By Steve Plunkett

If change is coming to Ocean Strand, it isn’t coming quickly.
At least not quickly enough for the coastal parcel’s neighbors, who have been asking City Council, the Planning and Zoning Board and the Greater Boca Raton Beach and Park District to protect the undeveloped site from becoming anything but a park.
Penn-Florida Companies proposed a private cabana club in December to complement a luxury hotel in Via Mizner, a $1 billion redevelopment project planned for downtown.
Since then, the developer hasn’t said much, said Robert T. Langford, executive director of the Beach and Park District, which owns Ocean Strand.
“They just stirred up the pot, then got out of the way,’’ Langford said.
In response to the outcry, the district will hold public hearings to gather ideas on what Ocean Strand should be, then draw up a master plan and ask the city to rezone the 15 acres. But an architect to oversee the process won’t be hired until the new budget year begins in October.

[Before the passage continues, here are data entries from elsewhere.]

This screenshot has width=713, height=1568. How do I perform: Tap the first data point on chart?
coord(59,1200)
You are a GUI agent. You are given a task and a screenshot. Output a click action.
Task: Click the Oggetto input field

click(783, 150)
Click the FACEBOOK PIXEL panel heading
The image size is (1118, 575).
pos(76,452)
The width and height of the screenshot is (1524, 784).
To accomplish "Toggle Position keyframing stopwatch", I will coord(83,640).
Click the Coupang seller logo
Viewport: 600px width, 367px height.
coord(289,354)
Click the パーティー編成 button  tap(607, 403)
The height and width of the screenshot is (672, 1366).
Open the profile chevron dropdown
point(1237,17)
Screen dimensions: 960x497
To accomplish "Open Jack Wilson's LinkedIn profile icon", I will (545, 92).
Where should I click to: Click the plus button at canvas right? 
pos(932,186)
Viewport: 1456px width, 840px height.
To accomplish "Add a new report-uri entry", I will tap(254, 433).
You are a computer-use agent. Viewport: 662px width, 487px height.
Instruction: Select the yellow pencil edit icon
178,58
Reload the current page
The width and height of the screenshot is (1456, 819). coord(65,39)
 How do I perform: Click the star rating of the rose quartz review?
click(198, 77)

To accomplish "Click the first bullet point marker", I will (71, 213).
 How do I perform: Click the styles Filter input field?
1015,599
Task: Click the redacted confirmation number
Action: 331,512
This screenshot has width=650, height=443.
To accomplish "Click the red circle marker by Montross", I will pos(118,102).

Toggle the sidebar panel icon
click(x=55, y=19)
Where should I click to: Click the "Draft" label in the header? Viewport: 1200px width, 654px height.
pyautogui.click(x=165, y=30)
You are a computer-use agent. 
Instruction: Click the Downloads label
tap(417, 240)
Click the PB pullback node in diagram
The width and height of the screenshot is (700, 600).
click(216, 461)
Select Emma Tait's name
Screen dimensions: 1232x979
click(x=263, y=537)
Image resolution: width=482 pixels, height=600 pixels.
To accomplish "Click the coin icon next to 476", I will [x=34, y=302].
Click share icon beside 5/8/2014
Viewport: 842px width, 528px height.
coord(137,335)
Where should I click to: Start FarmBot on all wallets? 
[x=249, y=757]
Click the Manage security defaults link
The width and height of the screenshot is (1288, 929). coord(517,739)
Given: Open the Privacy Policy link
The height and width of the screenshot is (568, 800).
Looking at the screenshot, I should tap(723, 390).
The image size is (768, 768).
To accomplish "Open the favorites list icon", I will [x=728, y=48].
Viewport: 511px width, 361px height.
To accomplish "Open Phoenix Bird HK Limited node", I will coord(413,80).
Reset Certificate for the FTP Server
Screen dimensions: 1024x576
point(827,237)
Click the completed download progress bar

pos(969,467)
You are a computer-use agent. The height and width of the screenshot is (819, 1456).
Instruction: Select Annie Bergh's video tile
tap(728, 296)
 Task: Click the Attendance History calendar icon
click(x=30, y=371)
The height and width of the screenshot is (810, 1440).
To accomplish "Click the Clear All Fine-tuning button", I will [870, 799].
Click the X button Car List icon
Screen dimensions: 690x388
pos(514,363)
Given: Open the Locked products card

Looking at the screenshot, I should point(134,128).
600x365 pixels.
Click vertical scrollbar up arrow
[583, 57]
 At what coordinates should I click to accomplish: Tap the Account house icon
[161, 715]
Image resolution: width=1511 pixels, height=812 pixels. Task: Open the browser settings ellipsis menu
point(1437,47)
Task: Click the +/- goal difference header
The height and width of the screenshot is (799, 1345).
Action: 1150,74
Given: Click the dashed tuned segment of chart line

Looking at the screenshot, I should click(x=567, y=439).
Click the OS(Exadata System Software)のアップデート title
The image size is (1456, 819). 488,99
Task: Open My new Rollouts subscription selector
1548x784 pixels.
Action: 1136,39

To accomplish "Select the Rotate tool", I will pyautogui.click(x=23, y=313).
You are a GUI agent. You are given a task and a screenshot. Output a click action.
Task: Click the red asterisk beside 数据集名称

Ocean Strand’s neighbors want the property rezoned first. The city’s land-use plan labels it residential.
“By the time you have your plan, you might not have the land,’’ Sharon Picker, a resident of neighboring Boca Towers, said at a recent meeting of the Beach and Park Commission.
“Get moving quickly,’’ said John Mirrione, also of Boca Towers.
But Paul McDermott, president of the inland Boca Del Mar community, said developing a master plan first made more fiscal sense. “We don’t like to pay for the same thing twice,’’ he said of studies that would be undertaken each time the property was rezoned.
Joe Pedalino, another Boca Towers resident, told commissioners Ocean Strand’s current zoning would allow a 217-room hotel.
But Mitchell Kirschner, representing Penn-Florida, said, “The beach club we are looking for is not a hotel, it’s a cabana club.’’
Kirschner said the public would not be barred from the beach if the club were approved; private memberships would be available. He also presented a petition with 150 signatures supporting development of Ocean Strand.
Commissioner Elaine Kleinman said she wanted the district’s attorney to determine which zoning categories would allow park facilities and what impact the city’s land-use plan has on Ocean Strand.
“’I think expediency is important in this matter,’’ she said.
The Beach and Park District bought the property in 1994 for $11.9 million. Since then it has sat idle, partly because there was no push from the public to build any facilities, Langford said.
“We never could get anybody to say, ‘Let’s have one of these, let’s have one of those’ — nothing like that,” Langford said.
Pedalino, who urged the Beach and Park Commission “to reach a logical and reasonable solution,’’ said after the meeting that Ocean Strand is the only property the district owns that is zoned residential.
“That is an inequity that should be addressed, and that was not done,’’ he said.